Aim: Convert the records between the lines containing "You are a GUI" and "pos(707,83)", inclusive, into a two-column CSV with the headers text and answer and one row per record. Enclose each field in double quotes and replace its line breaks with spaces.

━━━ Given information

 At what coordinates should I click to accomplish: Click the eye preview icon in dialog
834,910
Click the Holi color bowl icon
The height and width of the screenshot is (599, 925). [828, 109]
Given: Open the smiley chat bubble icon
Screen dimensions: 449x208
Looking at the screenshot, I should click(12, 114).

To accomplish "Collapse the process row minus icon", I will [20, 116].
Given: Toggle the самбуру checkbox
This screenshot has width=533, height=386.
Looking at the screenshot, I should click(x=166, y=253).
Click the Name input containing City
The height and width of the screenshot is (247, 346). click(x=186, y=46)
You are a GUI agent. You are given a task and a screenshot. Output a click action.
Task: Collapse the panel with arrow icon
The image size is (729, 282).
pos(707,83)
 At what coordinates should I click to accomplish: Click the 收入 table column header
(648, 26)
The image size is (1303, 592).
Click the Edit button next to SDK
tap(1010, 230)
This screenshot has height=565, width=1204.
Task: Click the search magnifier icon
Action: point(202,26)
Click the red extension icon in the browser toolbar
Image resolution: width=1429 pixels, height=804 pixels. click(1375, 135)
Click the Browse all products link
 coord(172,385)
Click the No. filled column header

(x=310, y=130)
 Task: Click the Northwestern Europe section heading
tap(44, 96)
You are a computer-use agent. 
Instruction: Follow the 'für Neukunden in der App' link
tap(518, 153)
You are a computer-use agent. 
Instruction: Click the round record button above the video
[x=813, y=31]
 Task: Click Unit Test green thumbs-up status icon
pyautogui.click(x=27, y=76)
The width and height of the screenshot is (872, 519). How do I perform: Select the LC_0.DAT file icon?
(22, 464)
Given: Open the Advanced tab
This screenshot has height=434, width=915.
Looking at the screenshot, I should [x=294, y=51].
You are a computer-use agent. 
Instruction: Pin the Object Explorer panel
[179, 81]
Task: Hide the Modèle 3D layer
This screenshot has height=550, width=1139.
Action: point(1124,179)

━━━━━━

Correct answer:
text,answer
"You are a GUI agent. You are given a task and a screenshot. Output a click action. Task: Collapse the panel with arrow icon The image size is (729, 282).","pos(707,83)"